Chapter 5. Computerised Information Retrieval
[Table of Contents] [Previous
Chapter] [Next Chapter]
5.1 Introduction
Today computers provide us with powerful tools for information handling
- for collection, organisation, classification, retrieval and distribution.
Computers have been used since the late 1960s for the storage of large
databases such as library catalogues and bibliographic references. Development
of optical storage media such as CD-ROM has given us the possibility of
storing large quantities of text, graphics, pictures, and sound at a low
cost. These new optical memories can function as distributed stores for
encyclopaedias, databases, books etc. This has stimulated the development
of local information systems.

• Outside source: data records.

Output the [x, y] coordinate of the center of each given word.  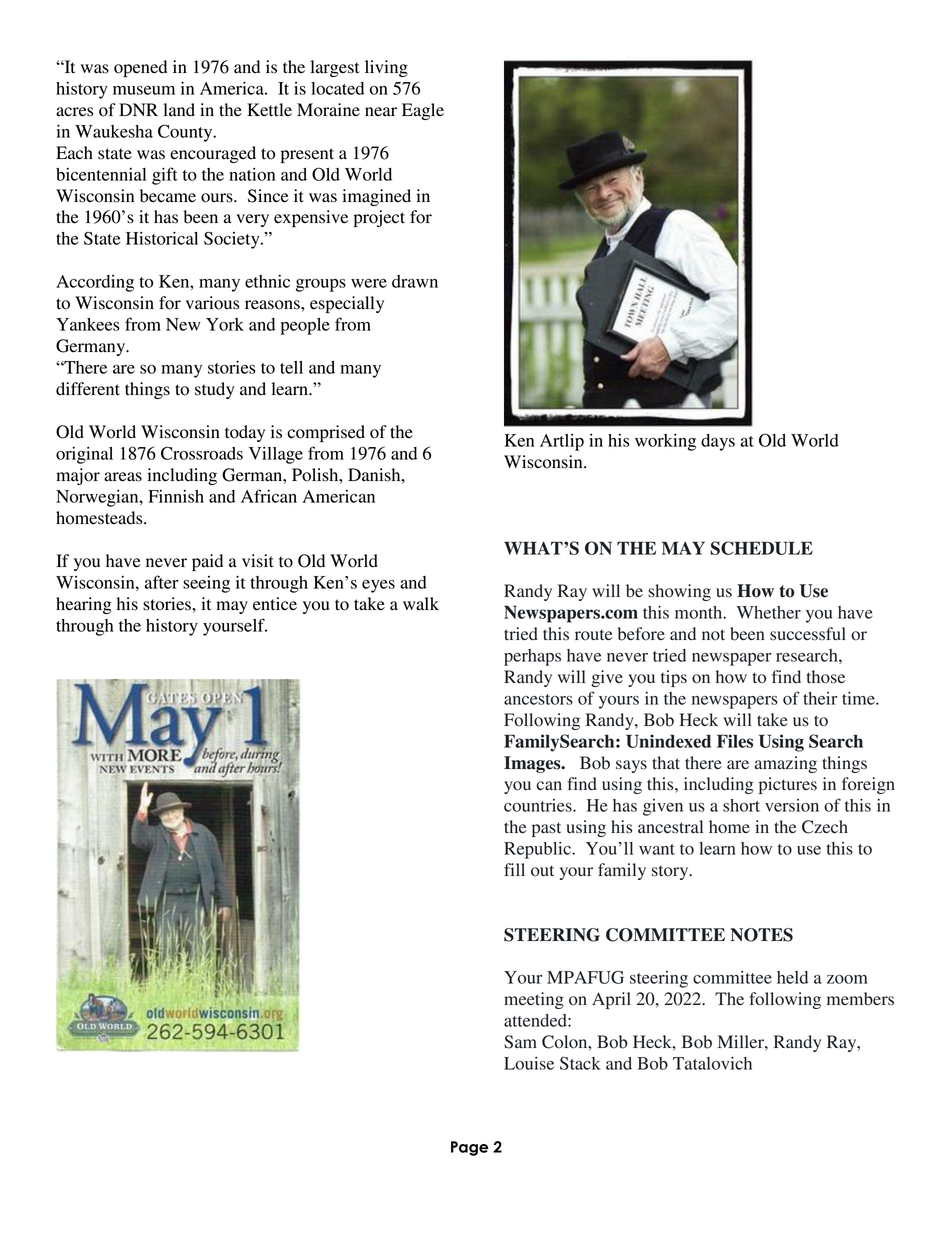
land [179, 110]
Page [469, 1148]
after [162, 582]
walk [421, 604]
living [386, 68]
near [381, 111]
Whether [768, 612]
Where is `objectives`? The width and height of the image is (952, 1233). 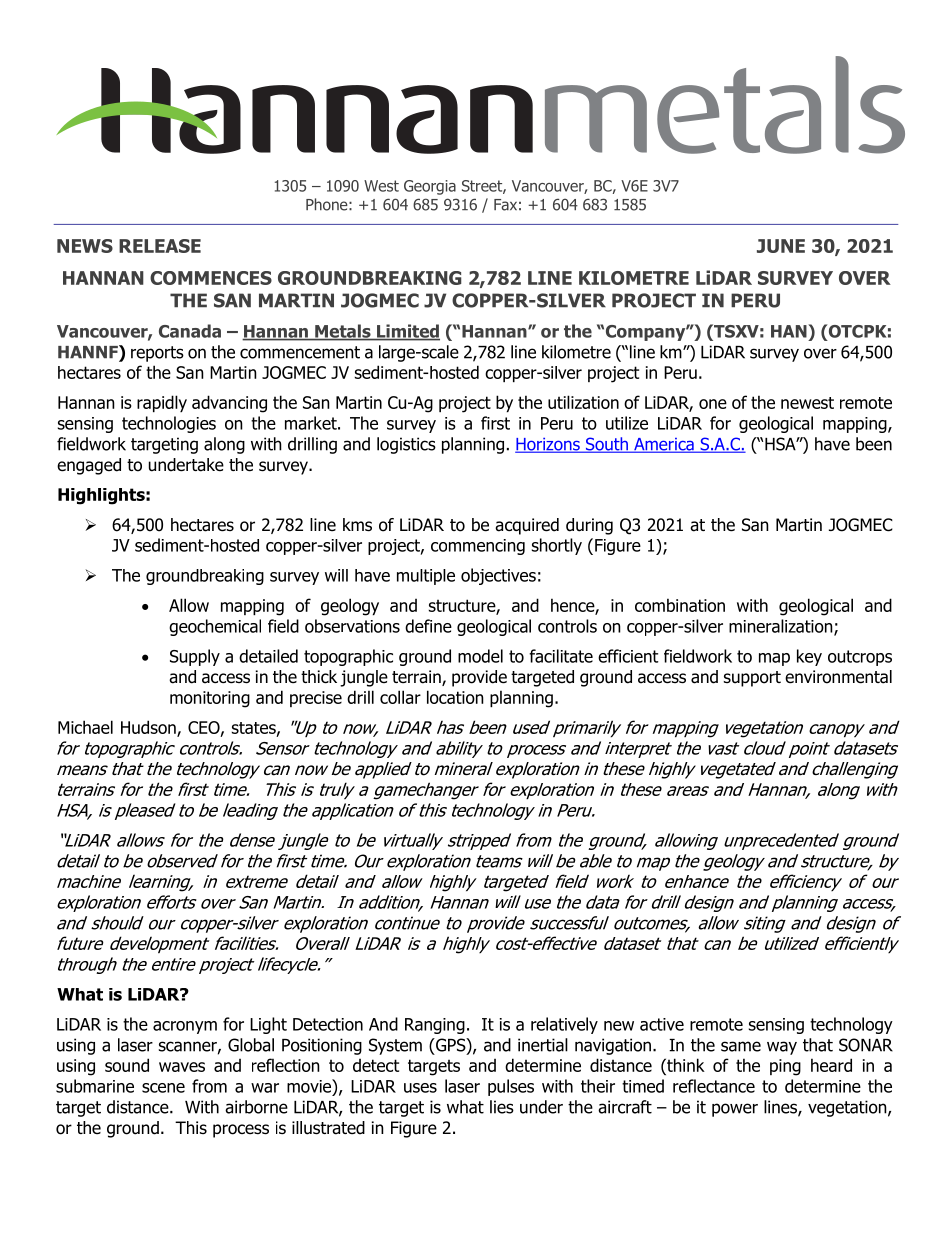 objectives is located at coordinates (498, 576).
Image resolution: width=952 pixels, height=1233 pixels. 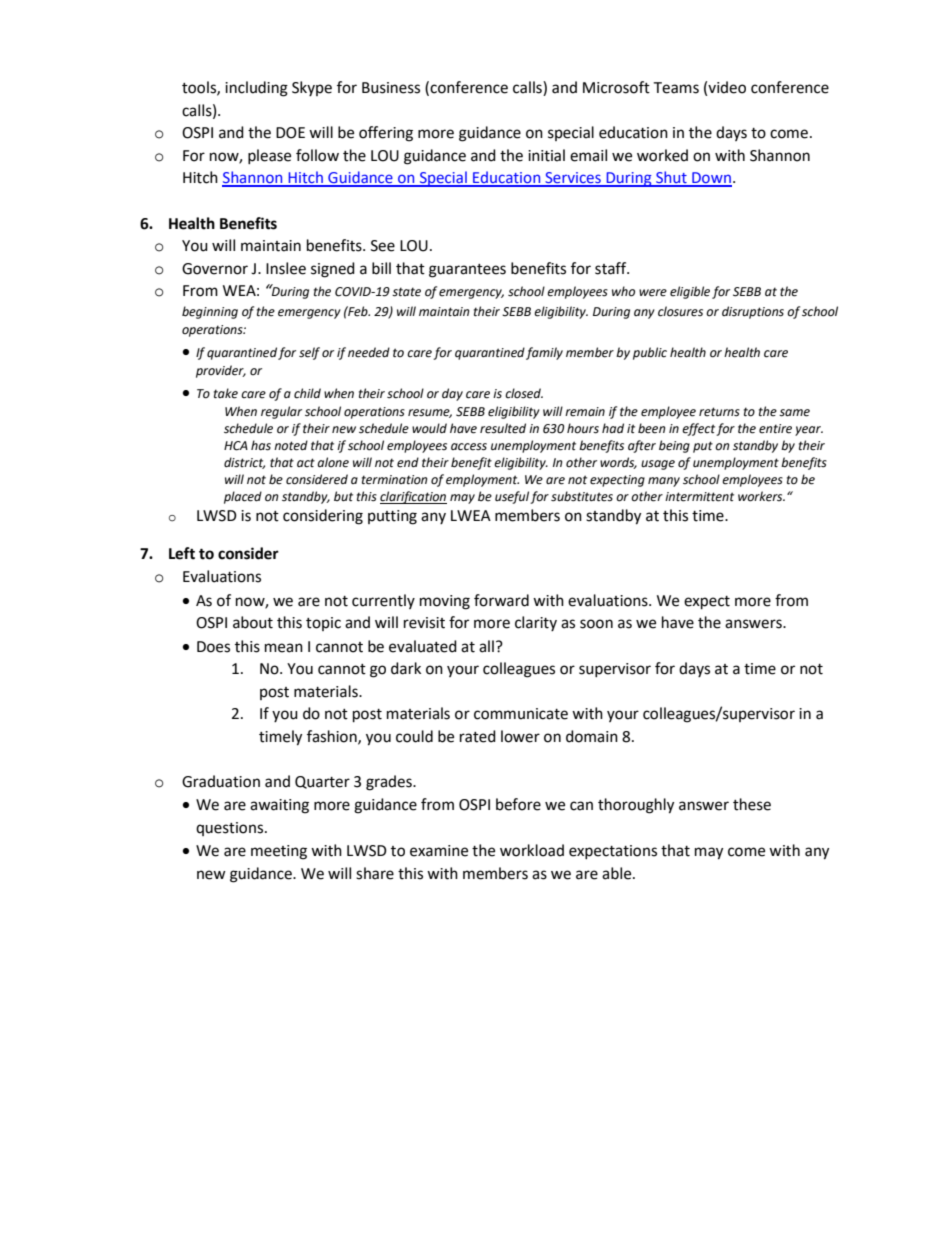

This chapter will cover three aspects of
computerised information retrieval:
-
library catalogues
-
online databases
-
databases on CD-ROM
5.2 Types of databases
There are a number of types of databases:
-
Library catalogues - catalogues covering the holdings (books, reports,
journals conference proceedings, etc.) of one or more library.
-
Bibliographic databases containing bibliographic references, with
or without abstracts.
-
Reference databases (in addition to those mentioned under 1. and
2.), for example, current research projects, handbooks, encyclopaedias,
product suppliers, etc.
-
Factual databases or data banks containing information, often in
numerical form, which can be used directly, e.g. chemical structures, tables,
terminology.
-
Full-text databases which contain the complete version of the text
of given publications.
5.3 Computerised library catalogues
Computerised library catalogues were first introduced during the late 1960s.

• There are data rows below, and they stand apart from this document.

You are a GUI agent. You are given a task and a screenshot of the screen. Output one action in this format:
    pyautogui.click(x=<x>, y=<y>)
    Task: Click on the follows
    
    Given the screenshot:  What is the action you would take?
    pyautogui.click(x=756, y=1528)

The online catalogue, known as the Online Public Access Catalogue, or OPAC,
has gradually become more user friendly with the use of menus and simple
commands. Access for users is now often in the form of a Web (World Wide
Web) interface. Computerised library catalogues usually form an integral
part of an automated library system, which includes circulation routines
as well as acquisition processing. Computerised library catalogues contain
the details of books, conference publications, reports, periodical titles,
etc. Note: OPACs do not, as a rule, contain details of individual journal
articles.
The computerised library catalogues allow you to:
-
check to see if a certain book or journal is available at the library or
-
see which books are available on a specific subject
-
see whether or not a book is currently available or out on loan.
In addition to the automated individual library catalogues, there are union
catalogues, which show the holdings of a number of libraries and indicate
where a given item is available. One example of a union catalogue is MELVYL
- the catalogue of the nine campuses of the University of California. Another
is LIBRIS (LIBRary
Information System), the union catalogue of the Swedish academic and research
libraries.
Today you are able to access many library catalogues by means
of telnet or the World Wide Web.
5.4 From Document to Online Database
The enormous growth of published information in the 1960s resulted in long
time delays between the primary publications and the appearance of the
secondary indexes and abstracts which referred to them. In order to speed
up the production of the secondary publications, computers began to be
used in the printing process. The bibliographic reference material was
stored in the form of a structured database in the computer memory. This
stored information could then be used either for printing the abstracts
and indexes, or for direct information retrieval via a terminal (see Figure
12). In addition, the information databases can now be stored in optical
memories, such as CD-ROM, which are available for information retrieval.
(see Section 5.9)
Figure 12. From Document to Secondary Publication or Database
5.5 Access to databases
Information from the primary sources has been collected together and organised
under subject headings and authors in reference databases. These
can be accessed in a number of ways:
-
searching online from a database mounted on a host computer from
a commercial information retrieval service (IRS). This requires
a password.
-
by means of a searchable compact disk CD-ROM database
-
from a database with WWW interface mounted either locally or available
from a remote server
Online information retrieval from databases is the acquisition of
information from a distant computer via a terminal or PC, involving an
interactive dialogue between enquirer and computer. The computer handles
a number of databases stored in electronic form, consisting of references
to journal articles, conference papers, reports, books etc, which the Information
Retrieval Service (IRS) or 'host' makes available to interested parties,
such as university libraries, on a commercial basis.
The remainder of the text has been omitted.